Member Since October 2013 - Comments: 1630 - Articles: 3
10:32 AM, 7th December 2023, About 2 years ago
Reply to the comment left by Contango at 06/12/2023 – 23:20
I’d love to hear about these irrecoverable expenses!
Member Since July 2017 - Comments: 463
2:05 PM, 7th December 2023, About 2 years ago
Reply to the comment left by moneymanager at 02/12/2023 – 10:51
It’s actually much closer to 3.5% each year.

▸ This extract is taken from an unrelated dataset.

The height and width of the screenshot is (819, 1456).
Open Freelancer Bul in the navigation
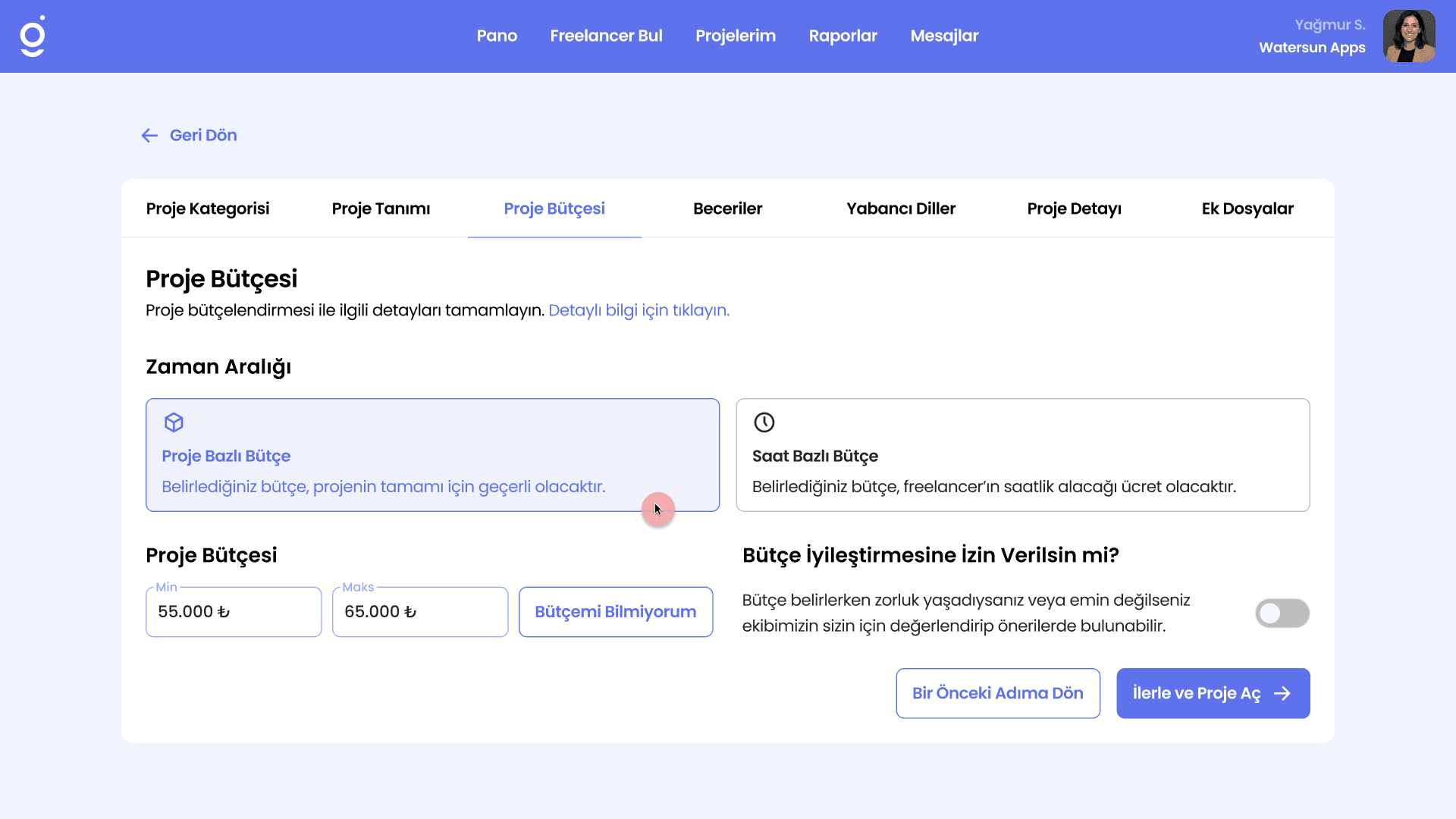(x=606, y=36)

Member Since January 2023 - Comments: 142
2:57 PM, 7th December 2023, About 2 years ago
Reply to the comment left by Dennis Forrest at 07/12/2023 – 14:05
that is correct
25 year doubling ground rents is equal to 2.87% annual growth rate and 33 yearly is 2.12%
Member Since August 2019 - Comments: 25
2:30 PM, 8th December 2023, About 2 years ago
Hopefully David, the OP will have enough material to inform any decision regarding his property. My own experience tells me these £250 ( England) /£1000 ( London ) GRs are a significant problem as future purchasers must be cash investors. If the thresholds were to change, that might be different. Whatever he does he must not default on the GR, as the Lease could now be an assured tenancy and Section 8 repossession will apply for non payment. This will be a far quicker process for a superior Landlord than using forfeiture, another means by which the Lessee could be evicted. Under forfeiture he could be evicted for breaking the terms of the Lease in this case not paying GR. These scenarios of eviction have happened many times in my development. The properties ended up being auctioned. Also in my experience and in answer to another poster who had property in BD1, these types of flats are unmortgageable no matter how slowly the GR increases or how long is left on the Lease. BD1 is becoming notorious for this and that is why they are very inexpensive properties and attractive to the uninitiated cash investor. Our property would need to be discounted by over £80,000 ( original purchase price in 2005 £135,000 ) to stand a chance of selling. Since capital growth has been out of the question we had have to rely on rental value and income.